# [EXERCISE GOAL]
Wherever the line with "Click the empty square frame button" sits in the listing below, transcribe from it up to and including the line with "Click the smartphone", exactly, and leave the remaining lines out.

# [MATERIAL PROVIDED]
************

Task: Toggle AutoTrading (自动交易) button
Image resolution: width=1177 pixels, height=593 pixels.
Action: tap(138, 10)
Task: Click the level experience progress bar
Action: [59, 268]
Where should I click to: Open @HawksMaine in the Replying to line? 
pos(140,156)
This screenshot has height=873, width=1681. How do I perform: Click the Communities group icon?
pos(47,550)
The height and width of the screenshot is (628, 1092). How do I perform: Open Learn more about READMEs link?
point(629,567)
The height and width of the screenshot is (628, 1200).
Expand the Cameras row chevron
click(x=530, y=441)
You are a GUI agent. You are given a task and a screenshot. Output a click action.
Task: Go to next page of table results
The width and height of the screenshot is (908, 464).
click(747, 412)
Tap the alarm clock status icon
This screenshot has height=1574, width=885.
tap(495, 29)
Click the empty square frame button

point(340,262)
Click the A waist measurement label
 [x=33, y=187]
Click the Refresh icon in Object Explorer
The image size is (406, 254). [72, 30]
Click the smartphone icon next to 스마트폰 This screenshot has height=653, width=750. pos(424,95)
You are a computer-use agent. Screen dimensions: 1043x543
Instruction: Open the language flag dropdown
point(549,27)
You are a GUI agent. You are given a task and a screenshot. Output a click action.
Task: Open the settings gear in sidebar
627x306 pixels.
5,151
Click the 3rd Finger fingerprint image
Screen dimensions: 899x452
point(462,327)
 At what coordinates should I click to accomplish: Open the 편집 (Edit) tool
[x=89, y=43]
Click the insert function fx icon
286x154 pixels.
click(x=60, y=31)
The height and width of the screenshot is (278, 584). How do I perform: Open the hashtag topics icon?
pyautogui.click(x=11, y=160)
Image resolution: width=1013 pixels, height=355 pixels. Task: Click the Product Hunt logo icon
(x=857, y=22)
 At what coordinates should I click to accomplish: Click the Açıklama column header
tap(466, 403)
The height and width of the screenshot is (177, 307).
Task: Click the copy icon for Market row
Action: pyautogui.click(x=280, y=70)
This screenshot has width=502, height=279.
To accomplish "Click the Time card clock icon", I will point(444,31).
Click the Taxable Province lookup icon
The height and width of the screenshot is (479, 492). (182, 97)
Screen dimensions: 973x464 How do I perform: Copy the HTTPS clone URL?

************

# [OUTPUT BELOW]
Click the empty square frame button

point(340,262)
Click the A waist measurement label
 [x=33, y=187]
Click the Refresh icon in Object Explorer
The image size is (406, 254). [72, 30]
Click the smartphone icon next to 스마트폰 This screenshot has height=653, width=750. pos(424,95)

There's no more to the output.